De beekschaatsenrijder (Aquarius najas) is een wants uit de familie van de Gerridae (Schaatsenrijders). De soort werd het eerst wetenschappelijk beschreven door Charles De Geer in 1773.

Uiterlijk[bewerken | brontekst bewerken]

De tamelijk grote slanke, olijfachtig zwarte schaatsenrijder is ongevleugeld (apteer) soms langvleugelig (macropteer) en kan 14 tot 17 mm lang worden. Het halsschild heeft aan de voorkant in het midden een lichte streep. In tegenstelling tot andere schaatsenrijders heeft de soort geen gele lijn langs de zijkant van het halsschild. Het einde van de zijkant van het zevende achterlijfsegment vormt een stekel die niet het eind van het achterlichaam bereikt. De pootjes zijn zwart, net als de antennes. De antenne is korter dan de helft van de lichaamslengte en het tweede en derde segment zijn samen korter dan het eerste segment.
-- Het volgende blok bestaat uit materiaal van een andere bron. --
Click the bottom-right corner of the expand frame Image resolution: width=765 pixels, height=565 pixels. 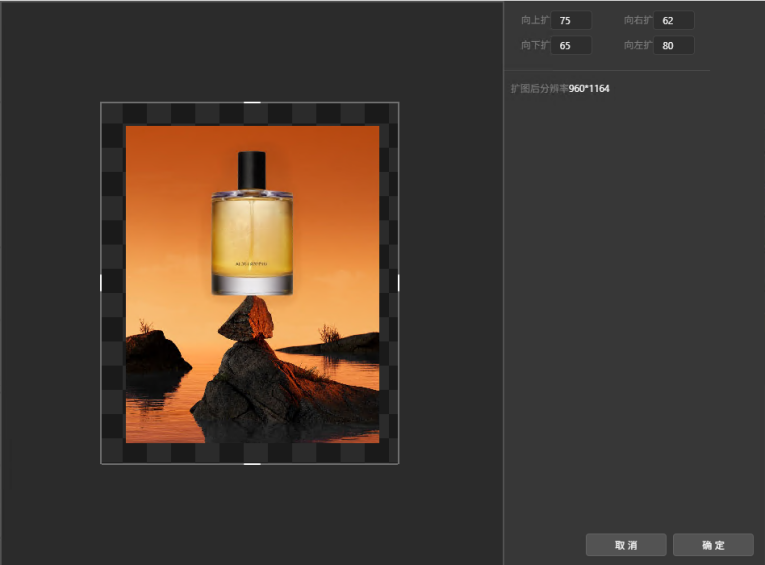pyautogui.click(x=398, y=463)
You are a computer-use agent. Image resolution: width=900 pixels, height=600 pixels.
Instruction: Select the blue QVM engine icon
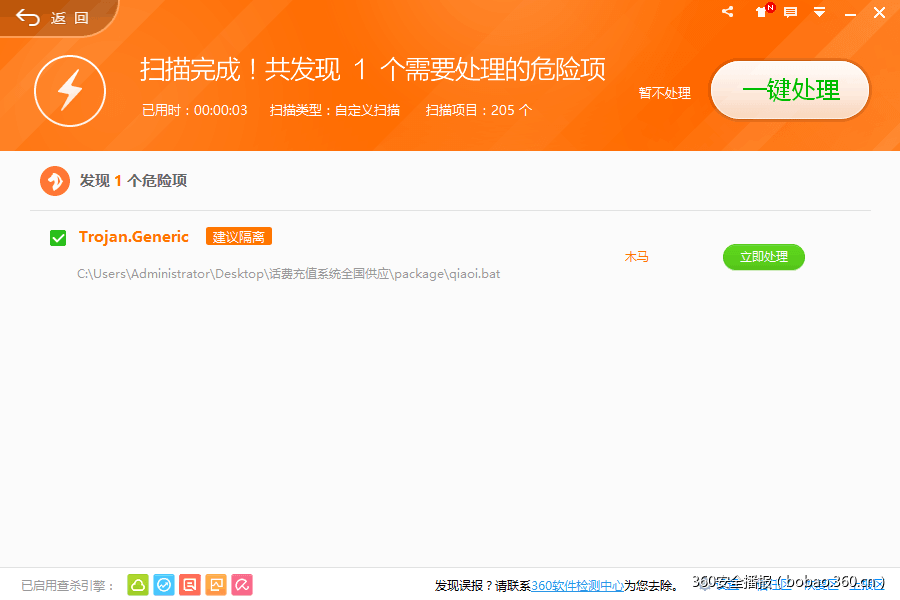163,585
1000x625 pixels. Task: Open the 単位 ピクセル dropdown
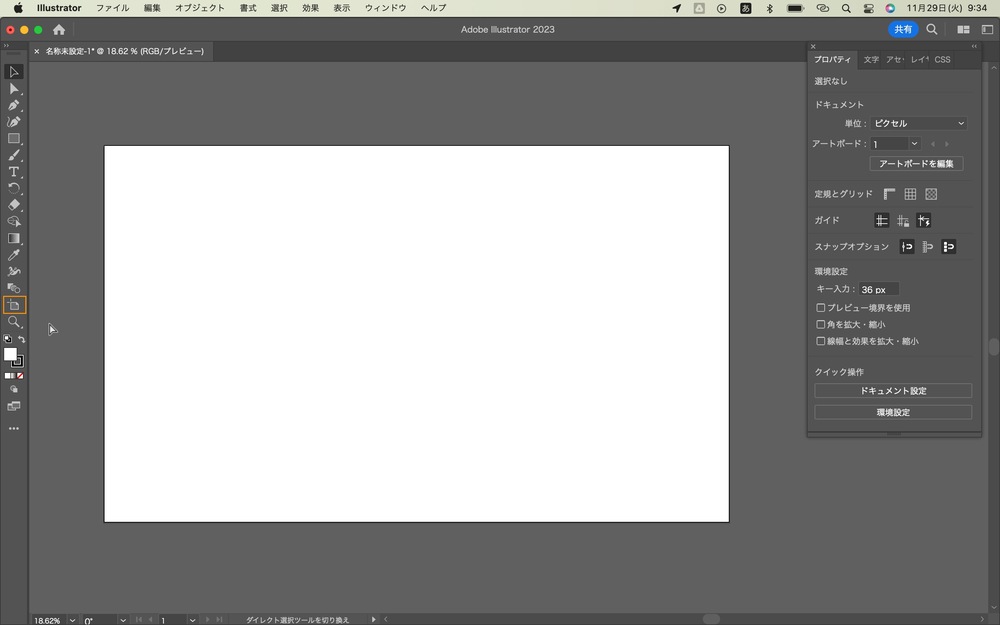(918, 123)
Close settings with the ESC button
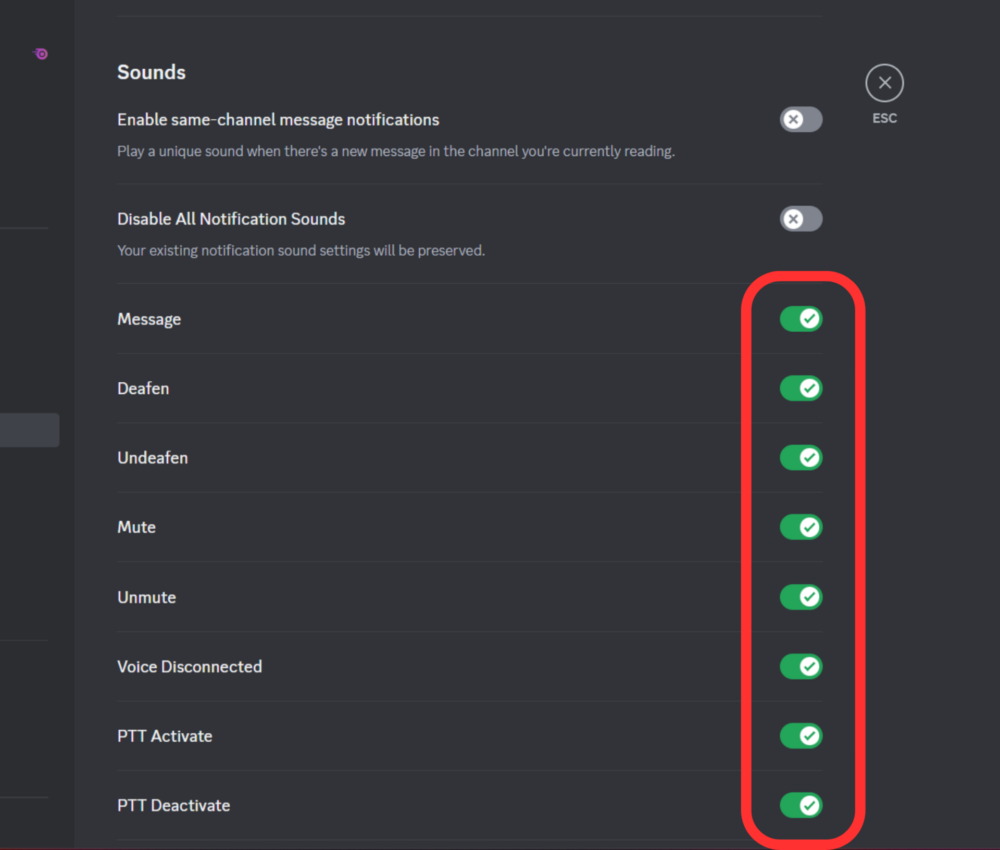Screen dimensions: 1000x850 pos(884,82)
De soort kan verward worden met de grote schaatsenrijder (Aquarius paludum), die heeft echter vaak wel een gele lijn langs de zijkant van het halsschild en de stekel van het zevende achterlijfsegment bereikt hier wel het einde van het achterlijf, of steekt er overheen. De soort lijkt lijkt ook enigszins op de zwervende schaatsenrijder (Limnoporus rufoscutellatus), die is echter altijd langvleugelig en olijfbruin met rossige pootjes en bovendien zijn de antennes enigszins behaard en langer dan de helft van de lichaamslengte.
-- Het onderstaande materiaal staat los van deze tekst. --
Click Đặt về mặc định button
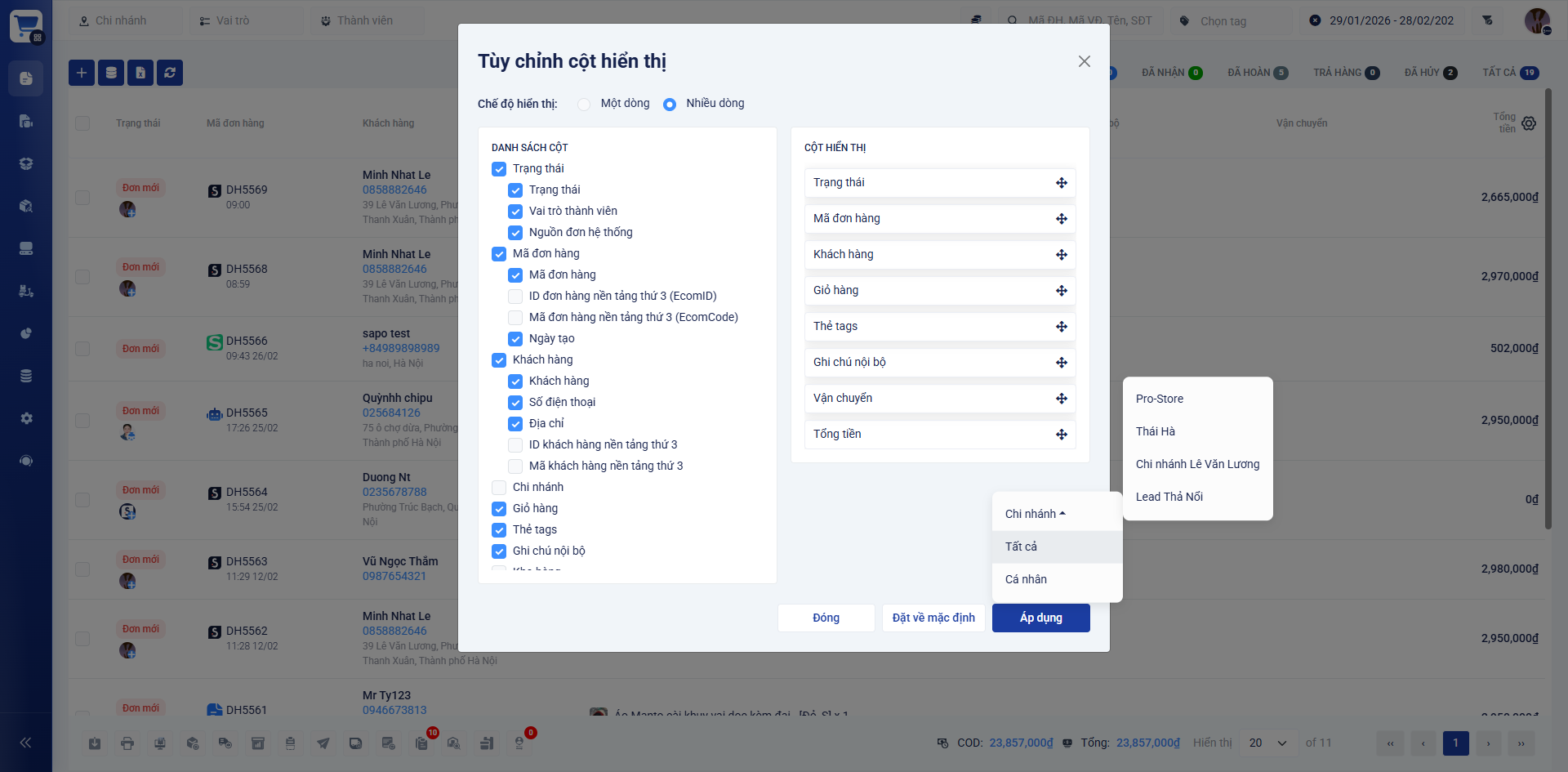Screen dimensions: 1568x772 point(933,618)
Leefwijze[bewerken | brontekst bewerken]

De soort overwintert als volgroeid dier en kent één enkele generatie per jaar. De volwassen wantsen worden van maart tot oktober gezien bij voorkeur op natuurlijk meanderende beken. De wantsen sterven vrij snel nadat de eitjes zijn afgezet zodat er in de zomer vooral nimfen worden gezien.

Leefgebied[bewerken | brontekst bewerken]

De soort is in Nederland zeldzaam. Hun aantal loopt achteruit door vervuiling. Het verspreidingsgebied strekt zich uit van Europa tot Noord-Afrika.